** START OF Input for this task **
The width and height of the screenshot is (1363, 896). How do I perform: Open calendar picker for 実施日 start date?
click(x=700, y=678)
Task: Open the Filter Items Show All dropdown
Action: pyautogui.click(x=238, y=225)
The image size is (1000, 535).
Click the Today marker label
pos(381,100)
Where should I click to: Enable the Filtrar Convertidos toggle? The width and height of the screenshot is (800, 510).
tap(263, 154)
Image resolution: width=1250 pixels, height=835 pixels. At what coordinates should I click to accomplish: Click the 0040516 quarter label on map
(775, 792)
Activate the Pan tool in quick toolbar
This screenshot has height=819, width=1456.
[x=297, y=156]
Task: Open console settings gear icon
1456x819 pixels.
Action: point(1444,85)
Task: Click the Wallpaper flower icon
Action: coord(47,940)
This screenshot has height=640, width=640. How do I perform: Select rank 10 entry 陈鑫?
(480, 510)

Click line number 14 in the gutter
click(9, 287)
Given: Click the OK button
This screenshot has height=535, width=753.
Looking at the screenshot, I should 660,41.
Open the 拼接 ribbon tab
** END OF Input for this task **
__Exercise instructions__
Write out the rows above again, replacing "gutter" with "margin" and changing nothing else.

__Worked solution__
The width and height of the screenshot is (1363, 896). How do I perform: Open calendar picker for 実施日 start date?
click(x=700, y=678)
Task: Open the Filter Items Show All dropdown
Action: pyautogui.click(x=238, y=225)
The image size is (1000, 535).
Click the Today marker label
pos(381,100)
Where should I click to: Enable the Filtrar Convertidos toggle? The width and height of the screenshot is (800, 510).
tap(263, 154)
Image resolution: width=1250 pixels, height=835 pixels. At what coordinates should I click to accomplish: Click the 0040516 quarter label on map
(775, 792)
Activate the Pan tool in quick toolbar
This screenshot has height=819, width=1456.
[x=297, y=156]
Task: Open console settings gear icon
1456x819 pixels.
Action: point(1444,85)
Task: Click the Wallpaper flower icon
Action: coord(47,940)
This screenshot has height=640, width=640. How do I perform: Select rank 10 entry 陈鑫?
(480, 510)

Click line number 14 in the margin
click(9, 287)
Given: Click the OK button
This screenshot has height=535, width=753.
Looking at the screenshot, I should 660,41.
Open the 拼接 ribbon tab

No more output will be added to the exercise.